* _Saved data entries_

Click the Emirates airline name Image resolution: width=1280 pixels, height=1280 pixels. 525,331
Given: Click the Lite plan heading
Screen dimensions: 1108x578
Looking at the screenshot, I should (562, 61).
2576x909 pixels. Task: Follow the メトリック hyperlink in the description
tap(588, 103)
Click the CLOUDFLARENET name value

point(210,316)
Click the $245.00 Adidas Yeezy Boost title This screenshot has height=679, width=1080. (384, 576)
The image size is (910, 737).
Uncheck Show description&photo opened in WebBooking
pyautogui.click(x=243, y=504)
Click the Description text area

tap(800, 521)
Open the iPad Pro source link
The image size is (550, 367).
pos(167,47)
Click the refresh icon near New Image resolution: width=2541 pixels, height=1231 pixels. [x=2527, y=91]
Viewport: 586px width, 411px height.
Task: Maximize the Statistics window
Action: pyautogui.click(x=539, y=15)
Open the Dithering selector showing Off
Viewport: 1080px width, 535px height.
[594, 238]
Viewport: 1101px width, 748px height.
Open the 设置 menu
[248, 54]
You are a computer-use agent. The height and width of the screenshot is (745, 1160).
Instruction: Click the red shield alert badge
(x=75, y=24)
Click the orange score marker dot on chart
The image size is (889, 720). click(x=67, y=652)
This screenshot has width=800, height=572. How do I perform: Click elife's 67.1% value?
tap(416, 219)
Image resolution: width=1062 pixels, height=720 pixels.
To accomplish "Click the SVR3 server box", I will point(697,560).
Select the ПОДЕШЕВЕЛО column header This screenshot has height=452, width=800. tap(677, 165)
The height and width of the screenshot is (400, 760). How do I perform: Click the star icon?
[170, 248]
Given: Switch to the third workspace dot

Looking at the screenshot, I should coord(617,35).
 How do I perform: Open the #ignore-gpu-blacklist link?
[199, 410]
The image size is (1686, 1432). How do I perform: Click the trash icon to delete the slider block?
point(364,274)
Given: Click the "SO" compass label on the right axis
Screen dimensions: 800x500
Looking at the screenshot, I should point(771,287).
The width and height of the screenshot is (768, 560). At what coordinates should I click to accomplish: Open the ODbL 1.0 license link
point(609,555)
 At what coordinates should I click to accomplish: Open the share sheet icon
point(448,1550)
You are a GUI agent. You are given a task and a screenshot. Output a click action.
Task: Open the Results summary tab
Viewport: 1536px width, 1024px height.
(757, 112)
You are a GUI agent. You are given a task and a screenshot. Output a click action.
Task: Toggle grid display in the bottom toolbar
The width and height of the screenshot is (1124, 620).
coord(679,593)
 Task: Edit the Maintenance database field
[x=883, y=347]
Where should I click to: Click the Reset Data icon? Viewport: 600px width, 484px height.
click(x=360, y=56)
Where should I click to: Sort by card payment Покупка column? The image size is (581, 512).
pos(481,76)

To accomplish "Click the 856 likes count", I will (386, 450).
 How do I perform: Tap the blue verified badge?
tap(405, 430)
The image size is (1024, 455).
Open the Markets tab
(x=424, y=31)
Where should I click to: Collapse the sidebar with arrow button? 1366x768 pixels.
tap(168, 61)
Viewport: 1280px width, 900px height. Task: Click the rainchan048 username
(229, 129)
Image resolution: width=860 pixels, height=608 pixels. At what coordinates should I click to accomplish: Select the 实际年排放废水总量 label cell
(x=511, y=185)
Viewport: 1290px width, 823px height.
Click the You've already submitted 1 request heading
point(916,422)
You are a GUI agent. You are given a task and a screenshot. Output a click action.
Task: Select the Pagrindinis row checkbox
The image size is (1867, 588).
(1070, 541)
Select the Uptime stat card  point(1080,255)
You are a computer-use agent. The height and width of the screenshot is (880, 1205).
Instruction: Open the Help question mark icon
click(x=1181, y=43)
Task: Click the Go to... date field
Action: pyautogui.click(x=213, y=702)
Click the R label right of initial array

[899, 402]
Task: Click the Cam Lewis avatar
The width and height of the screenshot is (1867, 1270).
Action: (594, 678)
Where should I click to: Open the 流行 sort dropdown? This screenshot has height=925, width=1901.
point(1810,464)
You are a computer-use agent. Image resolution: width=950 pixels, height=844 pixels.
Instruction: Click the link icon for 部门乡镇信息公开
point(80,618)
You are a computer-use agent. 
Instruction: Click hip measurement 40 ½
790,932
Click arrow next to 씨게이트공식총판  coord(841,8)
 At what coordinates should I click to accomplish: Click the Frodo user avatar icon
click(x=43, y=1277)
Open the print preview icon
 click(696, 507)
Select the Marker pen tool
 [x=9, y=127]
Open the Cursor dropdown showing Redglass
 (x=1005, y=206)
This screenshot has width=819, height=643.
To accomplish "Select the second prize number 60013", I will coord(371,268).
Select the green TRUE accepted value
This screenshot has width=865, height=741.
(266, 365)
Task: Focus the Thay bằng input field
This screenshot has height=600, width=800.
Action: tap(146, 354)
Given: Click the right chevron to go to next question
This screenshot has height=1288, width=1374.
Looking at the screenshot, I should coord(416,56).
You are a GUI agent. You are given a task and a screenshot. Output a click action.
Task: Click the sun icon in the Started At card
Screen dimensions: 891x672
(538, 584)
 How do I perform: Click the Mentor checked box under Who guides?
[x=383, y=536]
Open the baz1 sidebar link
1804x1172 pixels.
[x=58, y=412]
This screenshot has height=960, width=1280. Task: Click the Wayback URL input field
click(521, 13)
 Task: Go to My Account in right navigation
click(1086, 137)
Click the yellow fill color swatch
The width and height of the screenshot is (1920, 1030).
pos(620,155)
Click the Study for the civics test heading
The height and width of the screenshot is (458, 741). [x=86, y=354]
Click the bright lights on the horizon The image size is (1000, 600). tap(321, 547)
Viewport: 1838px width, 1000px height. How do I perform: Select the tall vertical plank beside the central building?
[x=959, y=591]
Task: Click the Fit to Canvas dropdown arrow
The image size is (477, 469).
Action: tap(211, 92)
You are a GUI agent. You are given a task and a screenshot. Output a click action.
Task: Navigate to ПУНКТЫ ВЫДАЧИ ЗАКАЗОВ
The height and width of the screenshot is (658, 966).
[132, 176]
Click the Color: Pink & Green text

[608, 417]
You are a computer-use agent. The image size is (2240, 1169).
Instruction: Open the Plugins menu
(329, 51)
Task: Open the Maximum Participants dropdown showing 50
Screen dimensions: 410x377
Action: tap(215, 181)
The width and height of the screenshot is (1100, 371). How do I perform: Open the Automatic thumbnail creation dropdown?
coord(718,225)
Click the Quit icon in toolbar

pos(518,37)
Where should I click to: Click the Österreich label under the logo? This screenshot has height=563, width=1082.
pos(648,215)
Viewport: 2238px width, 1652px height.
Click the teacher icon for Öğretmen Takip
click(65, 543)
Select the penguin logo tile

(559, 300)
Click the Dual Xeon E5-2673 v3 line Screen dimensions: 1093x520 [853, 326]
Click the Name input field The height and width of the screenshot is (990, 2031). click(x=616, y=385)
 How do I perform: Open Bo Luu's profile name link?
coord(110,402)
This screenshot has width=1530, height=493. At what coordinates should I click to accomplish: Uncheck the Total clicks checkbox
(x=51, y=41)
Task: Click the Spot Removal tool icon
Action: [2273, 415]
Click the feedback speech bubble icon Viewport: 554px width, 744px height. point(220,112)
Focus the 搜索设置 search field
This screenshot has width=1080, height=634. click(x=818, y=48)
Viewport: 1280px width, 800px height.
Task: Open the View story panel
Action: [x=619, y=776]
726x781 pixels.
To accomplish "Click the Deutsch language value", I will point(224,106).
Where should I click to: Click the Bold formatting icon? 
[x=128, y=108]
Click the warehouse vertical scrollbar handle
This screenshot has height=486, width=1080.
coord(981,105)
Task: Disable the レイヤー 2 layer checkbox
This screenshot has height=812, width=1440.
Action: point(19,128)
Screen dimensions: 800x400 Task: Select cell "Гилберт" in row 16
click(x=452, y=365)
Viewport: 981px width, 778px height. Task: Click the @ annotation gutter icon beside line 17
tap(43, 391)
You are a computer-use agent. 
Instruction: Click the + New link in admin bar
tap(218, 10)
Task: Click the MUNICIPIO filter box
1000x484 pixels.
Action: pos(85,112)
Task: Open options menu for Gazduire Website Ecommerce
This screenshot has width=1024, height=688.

* _WHAT IS BEING ASKED_
The expected output is the run of lines from the one holding "Task: Click the MUNICIPIO filter box" to the last line of the entries above, each reproduced character for character.

* _THE ANSWER_
Task: Click the MUNICIPIO filter box
1000x484 pixels.
Action: pos(85,112)
Task: Open options menu for Gazduire Website Ecommerce
This screenshot has width=1024, height=688.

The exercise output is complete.